• YOUR TASK
You are asked to filter the data below and copy every line holding "Obuasi".

• PROVIDED INFORMATION

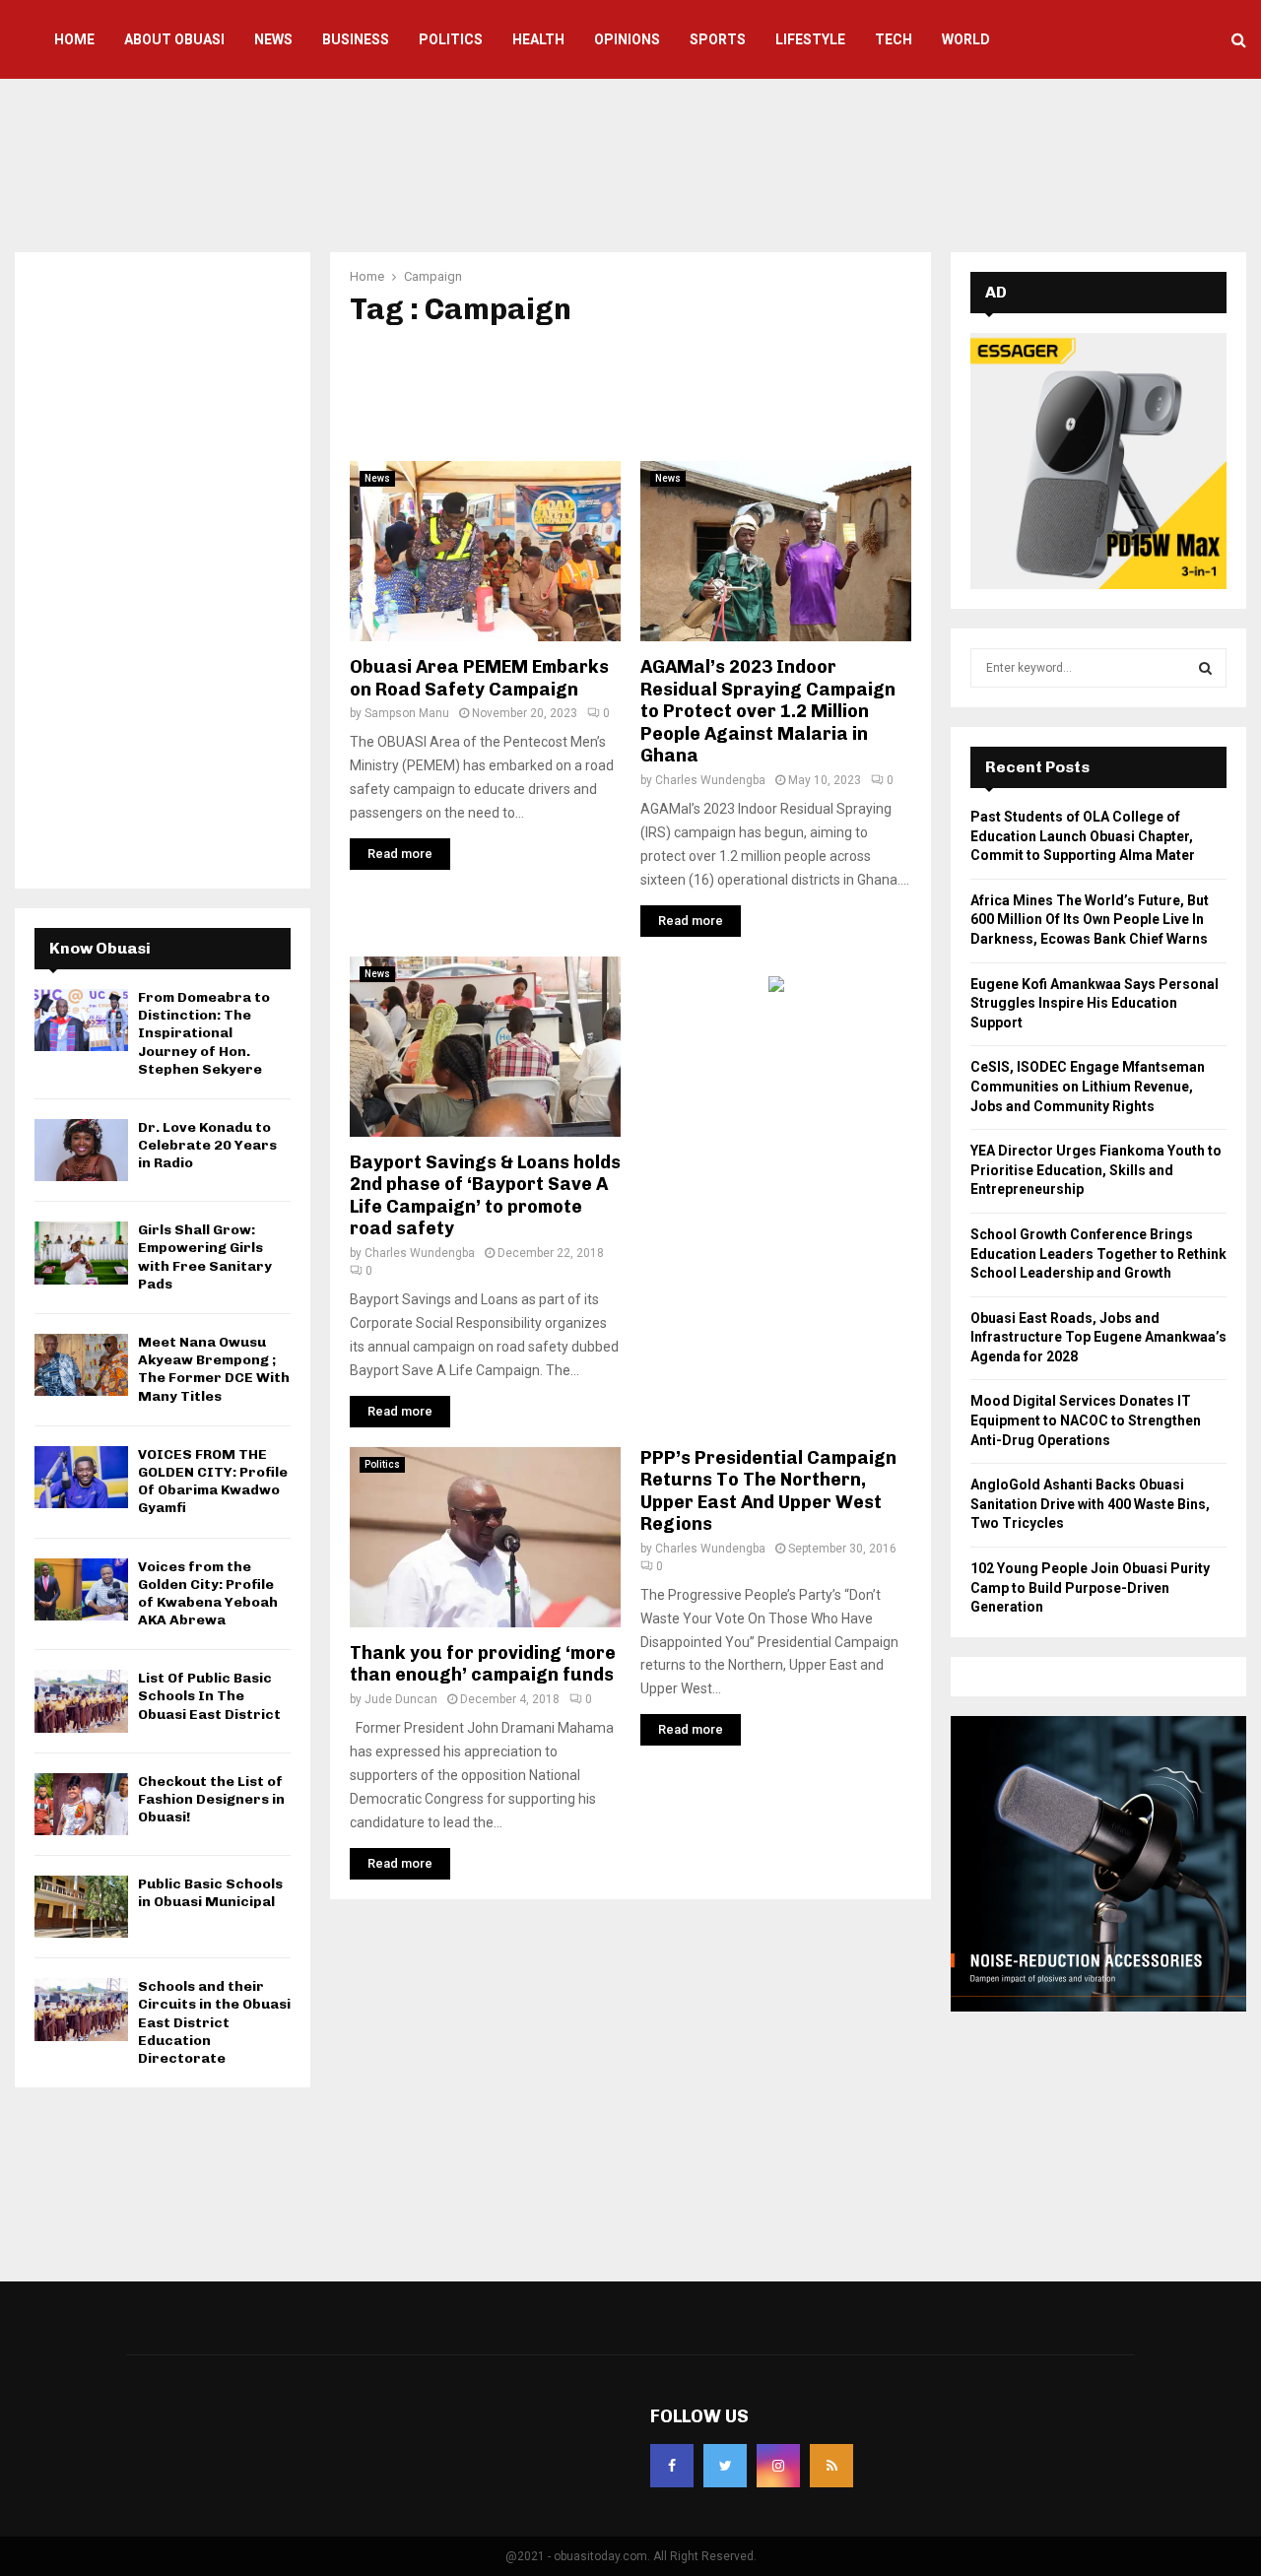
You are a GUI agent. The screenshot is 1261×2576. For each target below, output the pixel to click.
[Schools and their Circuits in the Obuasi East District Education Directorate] (81, 2009)
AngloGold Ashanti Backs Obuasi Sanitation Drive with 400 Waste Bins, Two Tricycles (1090, 1504)
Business (355, 39)
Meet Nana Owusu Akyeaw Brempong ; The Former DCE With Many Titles (214, 1369)
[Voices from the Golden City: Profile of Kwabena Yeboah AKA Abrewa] (81, 1589)
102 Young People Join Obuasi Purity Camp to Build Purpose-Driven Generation (1090, 1587)
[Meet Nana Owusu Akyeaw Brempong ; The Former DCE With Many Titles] (81, 1365)
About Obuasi (174, 39)
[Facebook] (672, 2465)
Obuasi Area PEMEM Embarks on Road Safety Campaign (479, 678)
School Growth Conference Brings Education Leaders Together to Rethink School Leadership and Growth (1098, 1253)
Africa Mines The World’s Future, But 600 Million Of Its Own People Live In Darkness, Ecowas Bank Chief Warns (1089, 919)
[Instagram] (778, 2465)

• RESPONSE
[Schools and their Circuits in the Obuasi East District Education Directorate] (81, 2009)
AngloGold Ashanti Backs Obuasi Sanitation Drive with 400 Waste Bins, Two Tricycles (1090, 1504)
102 Young People Join Obuasi Purity Camp to Build Purpose-Driven Generation (1090, 1587)
About Obuasi (174, 39)
Obuasi Area PEMEM Embarks on Road Safety Campaign (479, 678)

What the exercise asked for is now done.